Toda película de Gaspar Noé es un evento del cual no vas a salir sin opinión alguna, puedes odiarla o puedes amarla, pero nunca a medias. Pero bueno, ¿no es eso lo que hace a una película, una película buena?

Clímax de Gaspar Noé
Fotograma de «Clímax».

Clímax es la más reciente película del argentino, que en esta ocasión, se une a Sofia Boutella y a un grupo de bailarines para dar forma a su danza infernal. La película sigue a un grupo de bailarines que se encierran en una escuela abandonada para ensayar; en una de las fiestas después del ensayo, deciden tomar sangría que una de sus compañeras preparó, pero todo se torna extraño cuando se dan cuenta que la bebida tenía alguna droga. Poco a poco, todos comienzan a sentirse mal, a tener comportamientos raros y una paranoia colectiva los inunda, haciendo de la fiesta, un infierno de colores.

El largometraje dura hora y media y abre con una serie de entrevistas con los que serán nuestros personajes, con lo que logramos conocerlos un poco, para después despegar con una secuencia de baile increíble y con una sincronía perfecta entre los bailarines y la cámara.

A niveles técnicos no hay nada que discutirle a la película. La fotografía es frenética y con movimientos que parecieran muy libres pero a la vez tan precisos, plano secuencias larguísimas que solo evidencian una gran organización por parte de todos, y los colores brillantes y tan raramente oscuros que caracterizan ya su cine.

Sofía Boutella en Clímax
Sofía Boutella forma parte del reparto de «Clímax» de Gaspar Noé.

Los bailarines son espectaculares. Secuencias de voguing y breakdance, contorsiones imposibles y ver a los actores dándolo todo en la pista es un deleite, así como demuestran su rango actoral, con interpretaciones bastante naturales. Todos son caras nuevas a excepción de Sofia Boutella, a quien sólo habíamos visto en filmes más comerciales como Kingsman, Atomic Blonde o La Momia.

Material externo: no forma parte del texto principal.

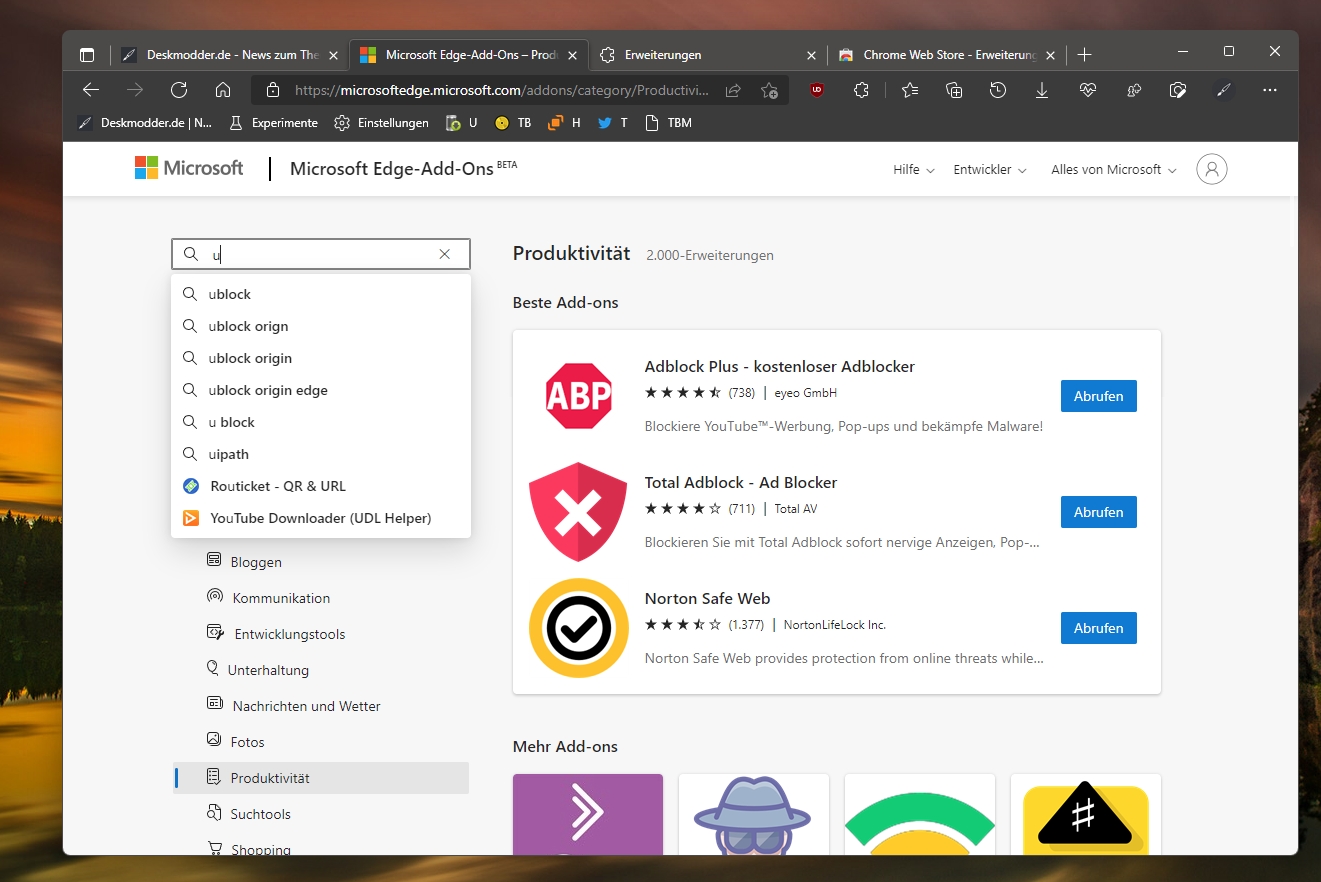Expand the Hilfe dropdown menu
This screenshot has width=1321, height=882.
pyautogui.click(x=912, y=169)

Es una película que se sostiene mucho de su estética y poco del fondo, pareciera que su fin es únicamente mostrar una noche de drogas y sexo; de pronto intenta abordar temas de un tinte más político, pero pronto los deja de lado para seguir con el baile y las luces estroboscópicas, pareciera un videoclip muy largo, no es queja. Si de la filmografía de Gaspar Noé quitamos LOVE, que no disfruté ni un poco, podemos decir que Clímax es la hermana de Irreversible y Enter the void.

En fin, si disfrutan del baile, la música electrónica y no tienen miedo de adentrarse a una densa fiesta de colores, Clímax es para ustedes.